Sen. Elizabeth Warren said the bill would stop Trump from "trying to snatch up billions of taxpayer dollars to line his own pockets and settle personal scores."
Four Democratic lawmakers on Wednesday unveiled legislation aimed at ending what they described as President Donald Trump's "plunder" of US taxpayers.
The Ban Presidential Plunder of Taxpayer Funds Act—cosponsored by Sens. Chuck Schumer (D-NY) and Elizabeth Warren (D-Mass.) and Reps. Jamie Raskin (D-Md.) and Dave Min (D-Calif.)—was crafted in response to Trump's effort to get the federal Internal Revenue Service to hand him a $10 billion settlement for the 2020 leak of his tax records and his demand that the US Department of Justice (DOJ) pay him $230 million over its past criminal investigations of him.
Among other things, the bill would bar both the president and the vice president, as well as their immediate family members, from collecting settlement payments from the federal government while in office.
The proposed legislation would also prohibit both the president and the vice president from filing administrative claims for damages while in office, and would only allow presidents and vice presidents to "collect compensatory damages awarded by a federal court if the court appoints an independent counsel to represent the agency and makes all proceedings public."
The bill allows former presidents and vice presidents to collect damages from the federal government, but only if the agency being sued "appoints career expert staff to lead the agency’s review or adjudication of any administrative claim brought by the former president/VP, and no official appointed by any president/VP is involved in handling the claim."
Additionally, any settlement made to a former president or vice president must be made public within seven days.
Warren said that the legislation was necessary to stop Trump from "trying to snatch up billions of taxpayer dollars to line his own pockets and settle personal scores."
Raskin accused Trump of exploiting the power of his office to "loot billions of dollars from American taxpayers," an operation that he described as the "ongoing scandal of this ruthlessly corrupt administration."
"The ‘Ban Presidential Plunder of Taxpayer Funds Act’ will prevent the president from pursuing the emerging MAGA grift of suing the government as a ‘plaintiff’ on bogus grounds," Raskin added, "and then settling the suit as ‘defendant’ for big bucks, a collusive settlement scam they recently executed with the disgraced former National Security Adviser Michael Flynn, who waltzed off with more than a million dollars for a bogus claim already dismissed by a federal court."
Flynn settled with the DOJ last month in a case in which he accused the government of "improperly and politically" targeting him, after he was charged with making false statements to the FBI in 2017.
The Democrats' bill has earned the endorsements of government watchdogs Democracy Defenders Action, Common Cause, Citizens for Responsibility and Ethics in Washington (CREW), and the Project on Government Oversight (POGO).

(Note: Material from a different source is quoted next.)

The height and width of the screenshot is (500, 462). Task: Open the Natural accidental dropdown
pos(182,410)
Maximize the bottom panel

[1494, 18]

Debra Perlin, vice president of policy at CREW, praised the bill for establishing "common sense guardrails to protect against corrupt payouts to the president and the vice president during their terms in office and after they depart."
"Since returning to office, Donald Trump keeps finding troubling new ways to enrich himself at the taxpayers' expense," Perlin noted. "The president’s lawsuit against the IRS for $10 billion is emblematic of a pattern of self-dealing and corruption that appears pervasive in his administration."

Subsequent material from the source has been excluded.